Anyone who thinks you can't do real small-scale turn-based multiplayer has clearly never played Civilization with human opponents. Get yourself a copy of Freeciv <http://sourceforge.net/projects/freeciv/> (Mac, Linux, Windows) find yourself some friends and give it a go. By default it's true turn-based and if someone goes for tea, you're stuck waiting. (Though current versions of FreeCiv support 126 concurrent players, that is clearly overkill.)

With Civilization each player makes decisions at the same time. If you finish your turns at the same time there is no waiting for the other player. This approach should work for a Roguelike.

However, it's better if you only need to do this with the line-of-sight limitation I originally mentioned.
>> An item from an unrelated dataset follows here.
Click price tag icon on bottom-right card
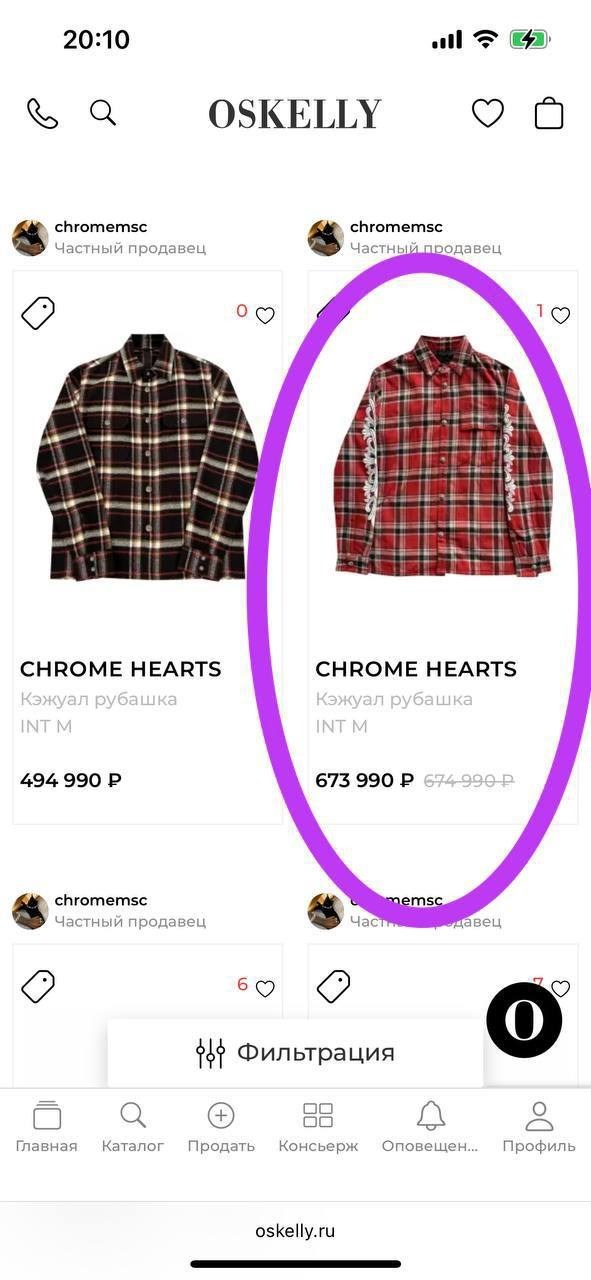Screen dimensions: 591x1280 point(334,986)
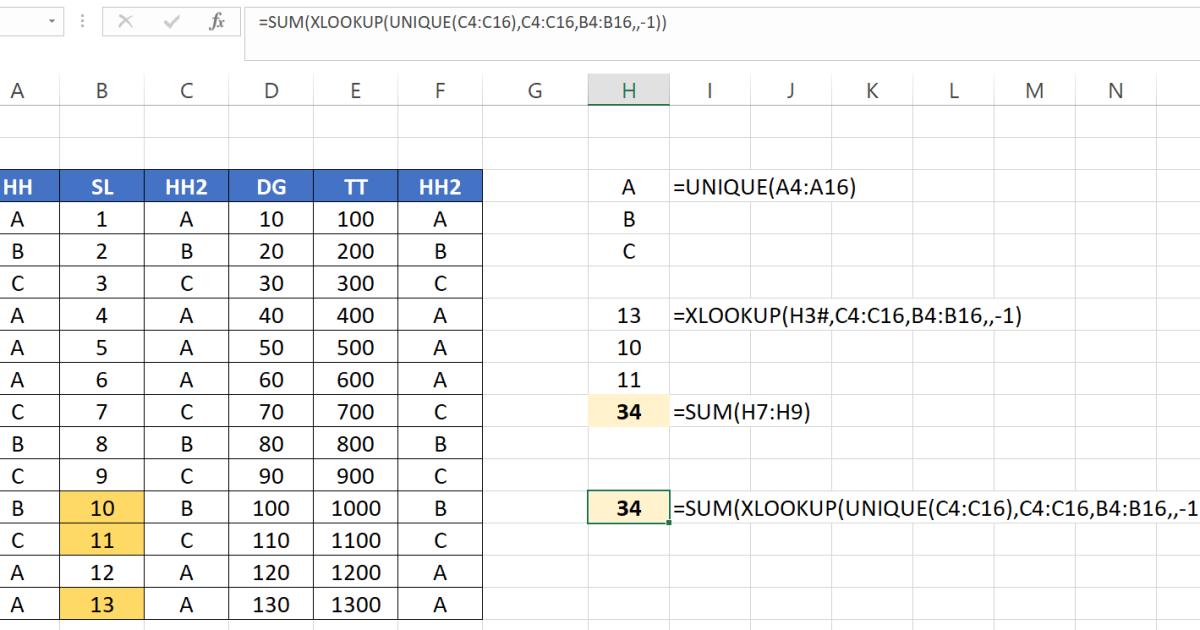Click the orange highlighted cell containing 10

101,507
If I'm playing with someone and that person needs to rest for 200 turns to heal and restore mana, I don't want to be on my own for that time. It's better if I just leave the room and when they come out they're all rested. (Though this has so many repercussions that I think the "rest to recover" logic needs dropped.)

As far as NPCs -- both friend and foe -- there would be two types: those that are only awake when in line-of-sight of players, and those that are like the players and can mysteriously know where the player is at and suddenly be within line-of-sight.

Being turn-based (even the variant where players do not take turns) should give you very much the same feel as a traditional Roguelike.

Being line-of-sight+turn-based would be a different sort of game. It requires a different concept of time.

The thing is... it's testable within the confines of a 7DRL. Not even multiplayer, as a simple single-player game. It breaks the simple "player goes" / "computer goes" logic that frequently drives simple Roguelikes. Will it feel all that different, though?

More importantly, will it feel more or less like a Roguelike when compared with a real-time game?

Cheers,
Steven Black
Title: Re: Multiplayer in Roguelikes
Post by: requerent on August 08, 2012, 12:04:04 AM
The only reason why civ 'works' is because the turns are timed proportionately to the amount of actions any given player would take at that point in the game. As the game becomes more complex, more time is given for actions. For the most part, players will automate their tech trees according to a particular desired outcome. In a way, your strategy is pre-programmed, the game just gives you enough time to make tactical decisions or minor adjustments. As long as everyone is pretty decent, the game flows in a way that isn't entirely miserable.

Civ uses synchronous turn-taking (players all 'wind' their decisions at the same time and observe the outcome as the decisions 'unwind'). The game, however, is still synchronous in its concept of time. FreeCiv, as I recall, is synchronous, whether you're playing with synchronous turn-taking or not. It just describes whether you wait for other players to make their turns or whether you take turns at the same time.

I don't think this paradigm works very well for a traditionally fashioned roguelike. Every position and orientation of objects in the map is too important. You can't move objects synchronously and expect for it to make sense to the players. That said, with a smaller group of players you could use an action point system and have asynchronous turn-taking, that would work pretty well. Especially for co-op.

Space Alert! is a board-game that I think addresses this problem the best. Players are cooperatively presented with a problem that requires solving using a small set of action cards. Players play out a string of action cards under a time limit. If players didn't synchronize their actions properly, they won't survive. If somehow the map could be abstracted or simplified for a roguelike, then taking a turn to plan x some-odd moves and seeing how they unfold could be somewhat interesting... not sure though.
Title: Re: Multiplayer in Roguelikes
Post by: Leaf on August 14, 2012, 05:38:31 PM
I'd build it like a MUD engine, except with a roguelike object graph.

When outside of combat, it's an asynchronous free-for-all.  When combat commences, the combatants get locked into a recurring timer, where you input your action and then it "goes off" when your turn ticks around.  If you don't enter an action, it just makes a normal attack for you.